§ **WHAT THE TASK REQUIRES**
In the entries below, count each line holding the word "width". Answer with the total alone.

§ **AVAILABLE DATA**
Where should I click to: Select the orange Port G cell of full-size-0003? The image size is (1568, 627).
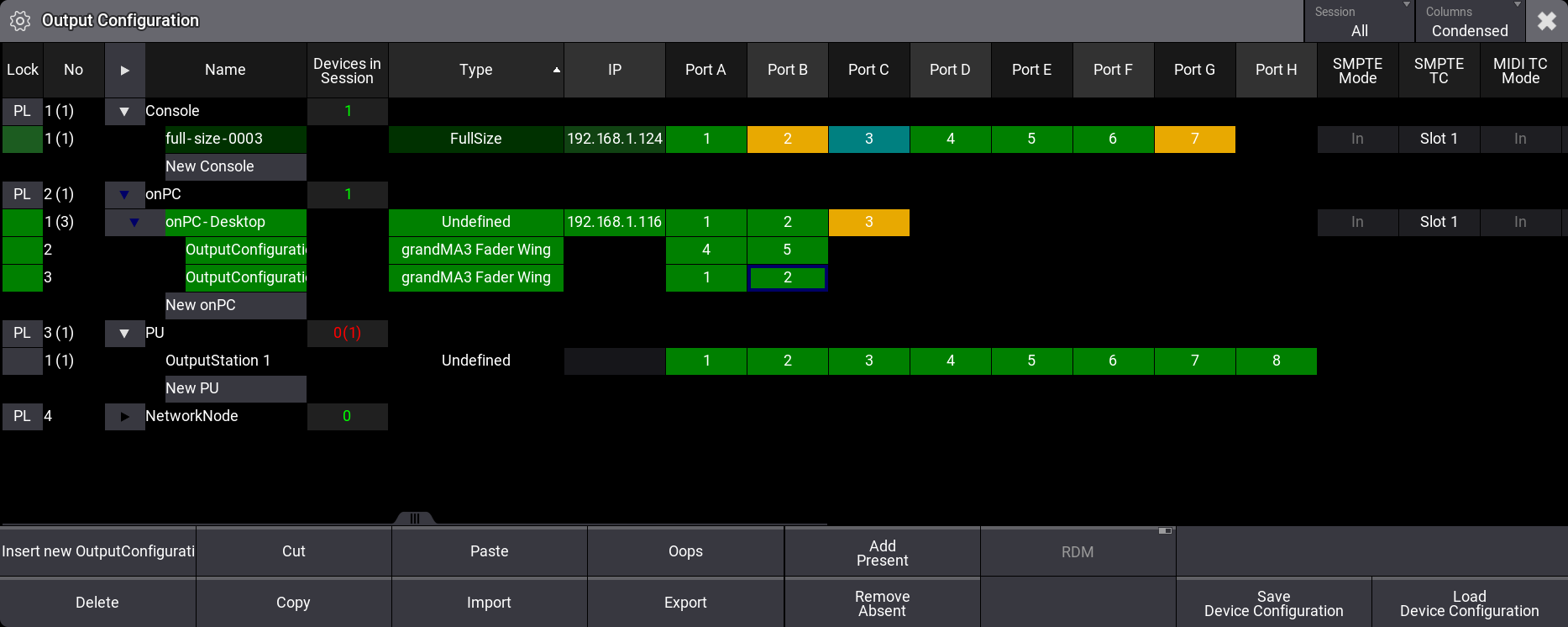coord(1194,139)
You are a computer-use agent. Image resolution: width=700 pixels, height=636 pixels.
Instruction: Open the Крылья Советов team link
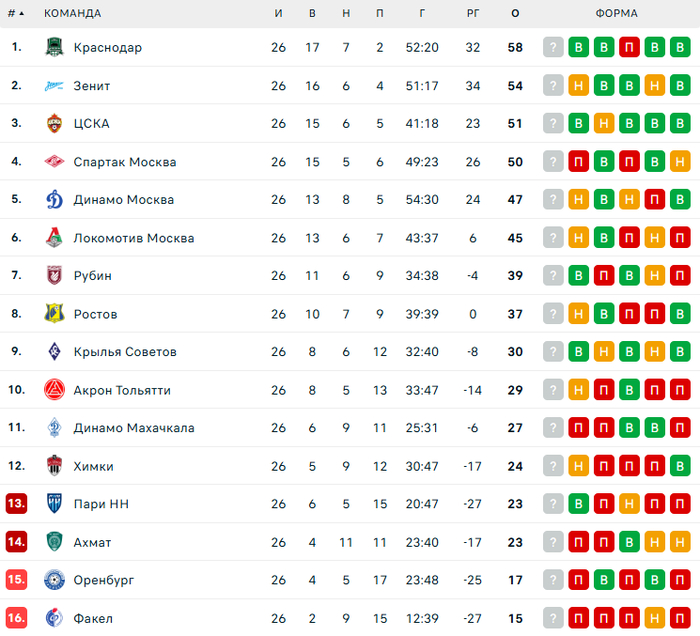[125, 352]
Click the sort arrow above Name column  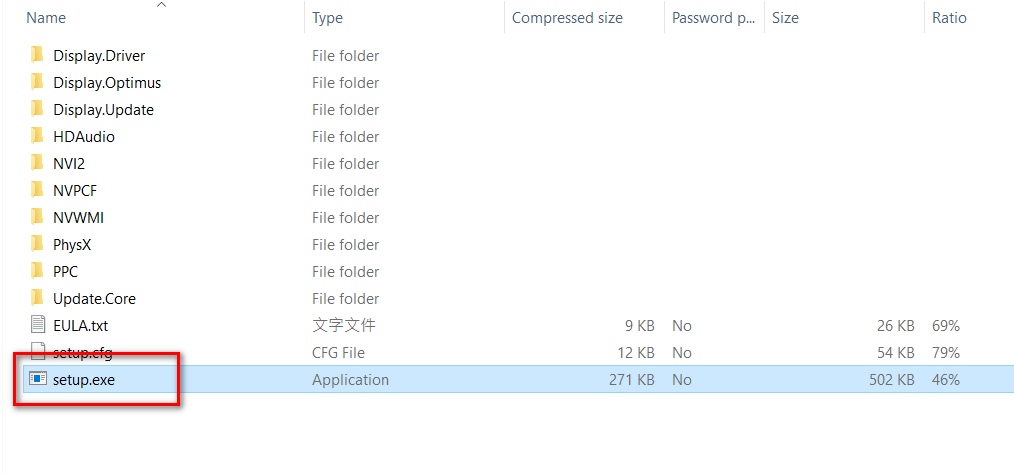162,5
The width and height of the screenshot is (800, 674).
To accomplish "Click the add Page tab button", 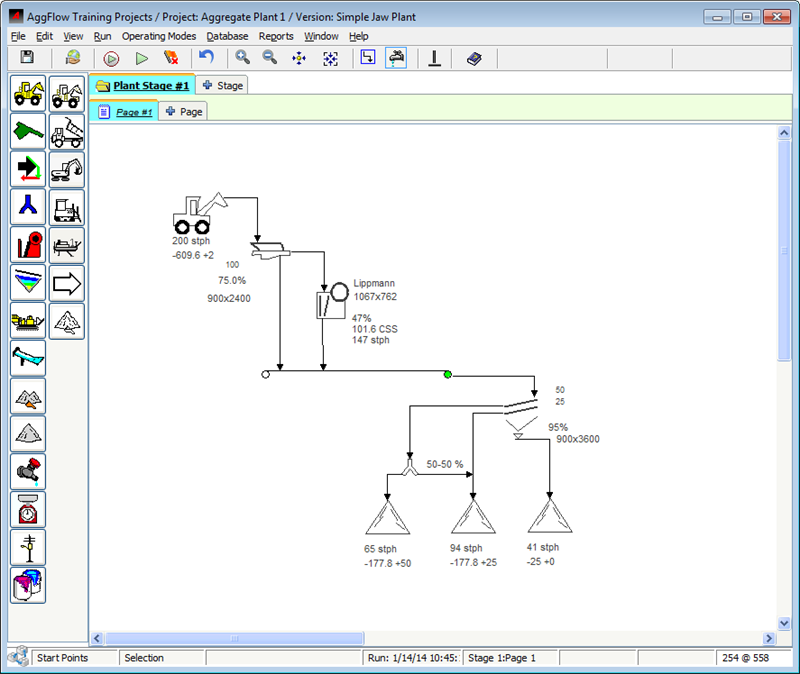I will (x=183, y=112).
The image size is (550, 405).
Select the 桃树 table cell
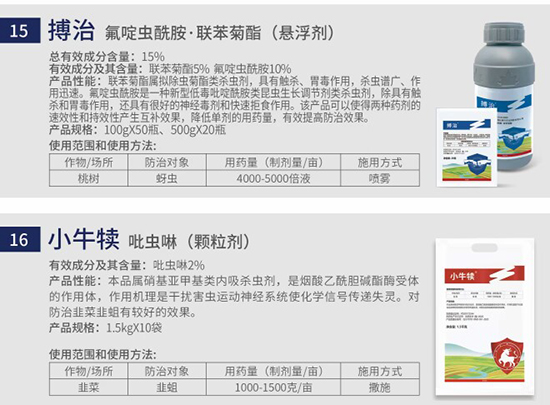88,178
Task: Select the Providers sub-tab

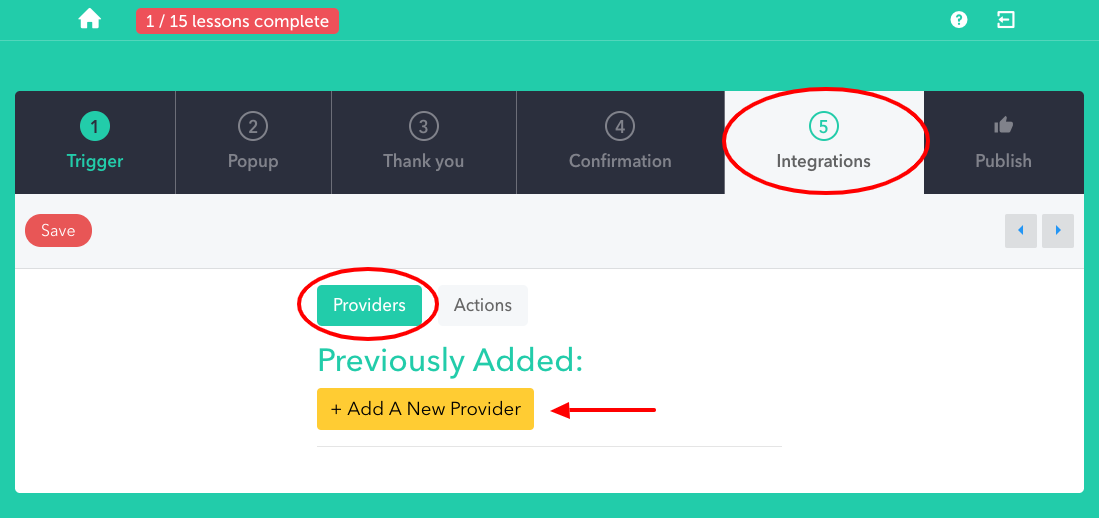Action: [x=369, y=306]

§ **EXERCISE RESPONSE**
2